Intanto l’Europa non c’è

Affianchiamo i nostri titoli metaforici (tipo «guerra per la Mogherini») e le immagini di ieri dall’Ucraina orientale: sarà un’operazione più utile di un saggio di geopolitca, per cogliere il nucleo vero del dramma europeo.

Da una parte ci sono le procedure barocche di Bruxelles, i processi decisionali infiniti, i machiavellismi tra leadership, governi e partiti. Dall’altra, crisi che non aspettano; conflitti che letteralmente esplodono al confine dell’area di influenza col vicino russo; emergenze umanitarie che si aggravano sulle rive del Mediterraneo; una tragedia israelo-palestinese nella quale l’Europa s’è illusa di poter recitare un ruolo, per poi ritrarsi inutile e indesiderata.

Non stiamo qui a dire che la nomina del ministro Mogherini al vertice della politica estera comunitaria sarebbe stato chissà che segnale: anni di baronessa Ashton sono scivolati via come acqua sui sassi. Né il rinvio delle nomine dei commissari di Juncker rappresenta di per sé un dramma: appunto, consuetudini di Bruxelles, tanto la Commissione deve insediarsi tra ottobre e novembre, e nel frattempo le scelte che contano possono consumarsi su altri piani, in altri luoghi ancor più rarefatti e remoti.
Salta però agli occhi che il no contest con cui s’è chiuso il vertice di mercoledì notte conferma la malattia cronica dell’Unione, nient’affatto guarita ora che Angela Merkel è assisa al centro del sistema senza competitori né contrappesi: il nanismo politico.
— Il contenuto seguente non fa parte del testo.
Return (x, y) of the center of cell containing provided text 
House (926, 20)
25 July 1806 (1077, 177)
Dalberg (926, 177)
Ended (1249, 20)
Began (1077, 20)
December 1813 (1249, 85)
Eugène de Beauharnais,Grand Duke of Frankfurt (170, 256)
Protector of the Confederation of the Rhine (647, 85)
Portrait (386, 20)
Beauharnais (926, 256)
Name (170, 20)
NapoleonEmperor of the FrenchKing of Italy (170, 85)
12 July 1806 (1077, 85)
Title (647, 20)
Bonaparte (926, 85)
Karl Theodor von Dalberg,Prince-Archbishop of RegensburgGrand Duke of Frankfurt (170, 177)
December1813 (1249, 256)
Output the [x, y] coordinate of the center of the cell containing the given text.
Che a sua volta è figlio del compiacimento col quale le classi dirigenti dei 28 stati giocano permanentemente al proprio Risiko, incrociando veti e ostruzionismi mentre fuori ci sono popoli per i quali la ricca Europa è un mito, o una speranza, o anche solo un aiuto necessario.

L’Italia è andata a Bruxelles con la sua proposta e la determinazione a farsi valere. La nomina di Mrs. Pesc s’è annodata con tante altre partite, e tutti hanno ritenuto meglio far decantare i problemi. Tipica (non) soluzione “all’europea” (obiettivamente non si può più dire: “all’italiana”). Manteniamo ferma l’opzione per un incarico che nessuno ci contesta, e che alla fine probabilmente otterremo. Ma non è una gran consolazione. Perché, con i commissari nominati o senza, l’Europa semplicemente continua a non esistere. Di fronte ai 295 passeggeri del Boeing polverizzati ai suoi confini, alle centinaia di profughi che annegano nei suoi mari, l’Unione non ha molto da dire, né da fare.